El sábado más oscuro de la historia…
Cierra los ojos por un momento e imagínate allí. Es sábado. Jerusalén amanece gris, pesada, como si hasta el sol tuviera miedo de brillar. Las calles que días antes resonaban con «¡Hosanna!» ahora están mudas. Los discípulos están encerrados, con los ojos hinchados de tanto llorar, con el corazón roto en mil pedazos. Pedro no puede dejar de pensar en su negación. Juan recuerda cómo sostuvo a María al pie de la cruz. María Magdalena tiene las manos vacías… las mismas manos que habían ungido los pies del Maestro. El hombre que sanaba ciegos, que resucitaba muertos, que calmaba tempestades… estaba muerto. Sellado en una tumba fría. Guardado por soldados romanos. Y el cielo… callaba. No había ángeles cantando. No había voz del Padre. Solo silencio.

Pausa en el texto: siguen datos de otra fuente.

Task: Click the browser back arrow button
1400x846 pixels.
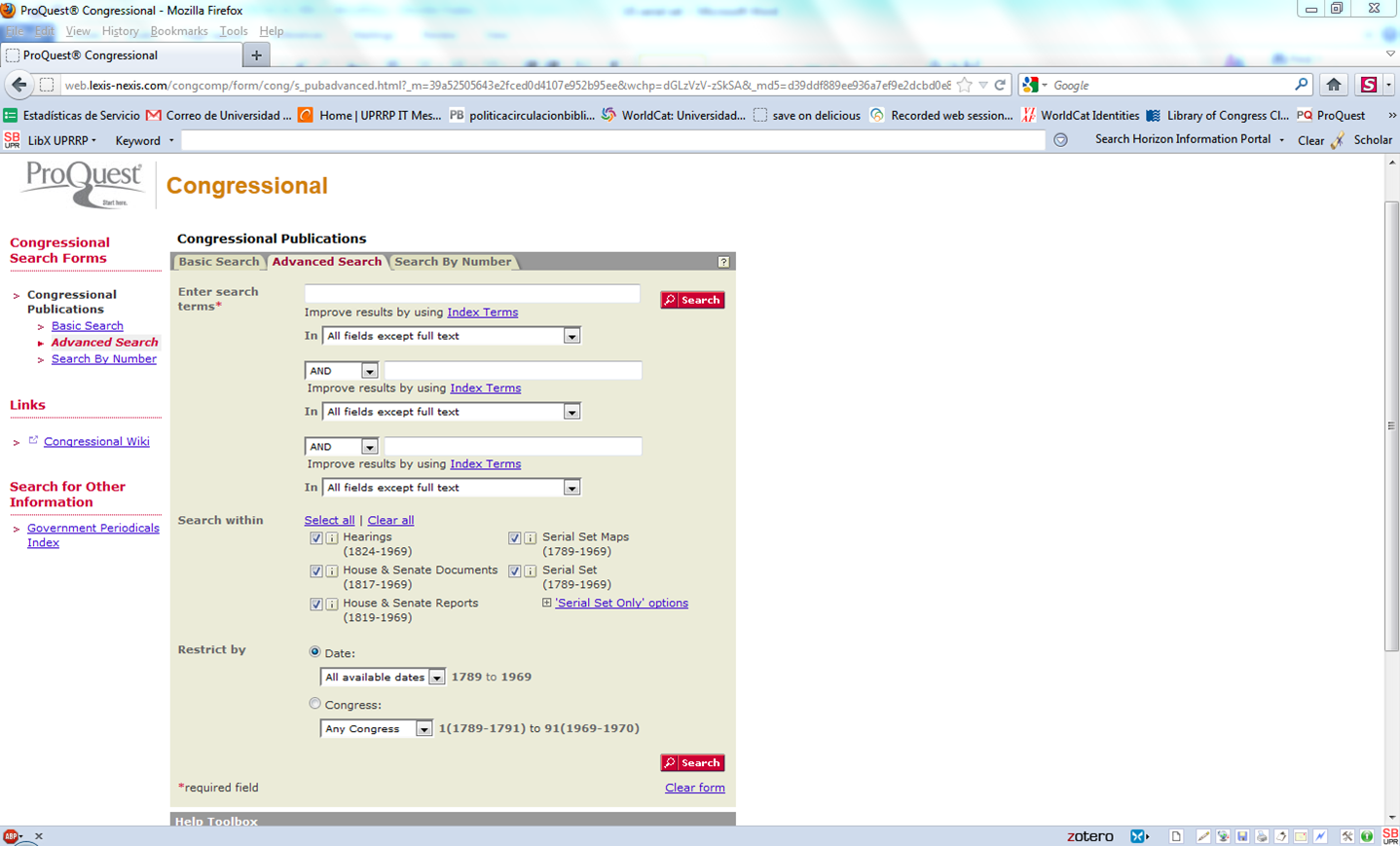Action: coord(19,85)
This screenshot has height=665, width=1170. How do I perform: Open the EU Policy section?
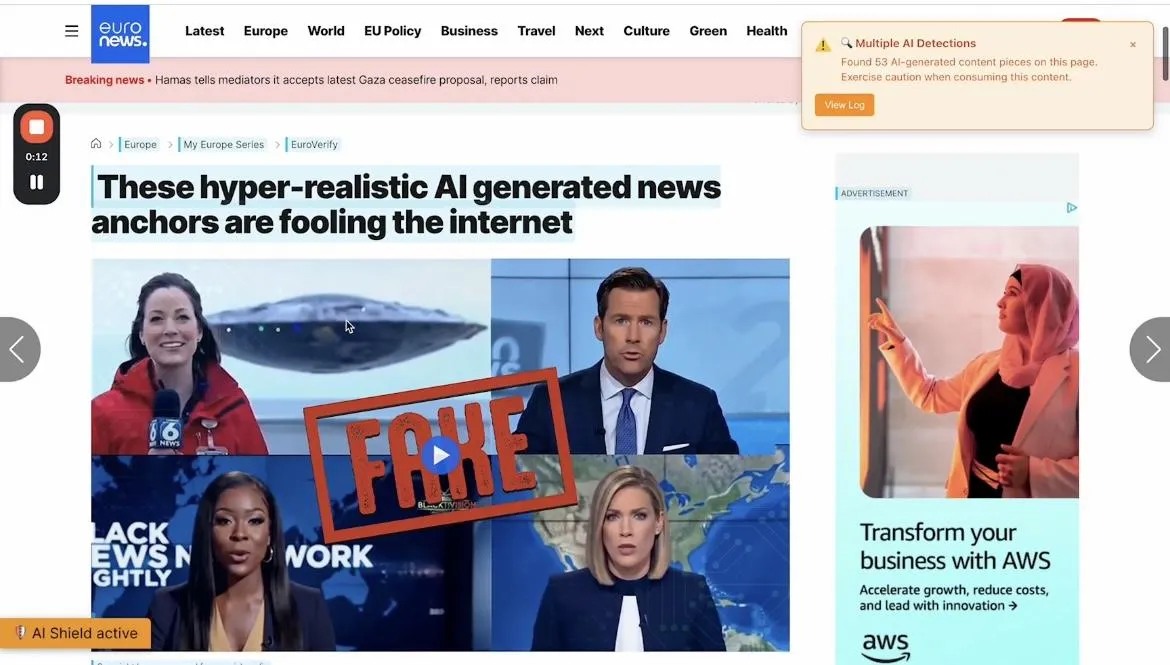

Un silencio tan denso que aplastaba la fe. «¿Y ahora qué?» se preguntaban entre lágrimas. Nadie imaginaba que a pocas horas de distancia, en ese sepulcro oscuro, Dios estaba haciendo la obra más poderosa de toda la eternidad. La muerte estaba siendo vencida… pero nadie podía verlo. Nadie lo sabía. Solo Dios trabajaba… en lo invisible.
Tu sábado también tiene domingo…
¿Estás viviendo tu propio sábado hoy? Ese momento donde nada responde, nada cambia, nada avanza. Donde una voz interior te susurra con crueldad: «Dios se olvidó de ti.» Detente. Respira. Y escucha esto con todo tu corazón: el silencio de Dios no es inacción, es preparación. Él no trabaja únicamente cuando ves resultados. También obra poderosamente cuando todo parece en pausa. Tu sábado no es el final. Es el proceso sagrado antes del milagro. No te rindas a un paso del domingo.
🔖 Tarea del día: Toma un papel y escribe tres cosas que le has pedido a Dios y aún no has visto. Luego escribe al lado de cada una: «Dios está obrando aquí.» Colócalo donde lo veas cada mañana como acto de fe.
Lo que aprendemos en el silencio…
El mayor aprendizaje de este devocional es poderoso y transformador: Dios no necesita que veamos su obra para que esta sea real. Él es soberano en el silencio, activo en la espera y fiel en la oscuridad. La resurrección nos enseña que Sus procesos ocurren donde los ojos humanos no alcanzan. Por eso, en lugar de desesperarnos cuando no vemos resultados, somos llamados a confiar profundamente. La fe no es ver para creer… es creer aunque no veamos. Tu silencio actual es el escenario donde Dios está preparando algo que va a cambiar tu historia para siempre.
Oremos juntos:
Padre celestial, hoy vengo ante Ti con el peso del silencio en mis manos. Hay cosas que he esperado, oraciones que parecen no tener respuesta, momentos donde no entiendo Tu camino. Pero hoy elijo creer, no porque vea, sino porque Tú eres fiel. Señor, así como obraste en aquel sábado oscuro sin que nadie pudiera verlo, sé que también estás obrando en mi vida ahora mismo. Ayúdame a descansar en Tu soberanía. Guarda mi corazón de la desesperanza. Dame la fe de seguir esperando, de seguir creyendo, de seguir confiando. Porque sé que mi domingo está en camino. En el nombre poderoso de Jesús, amén.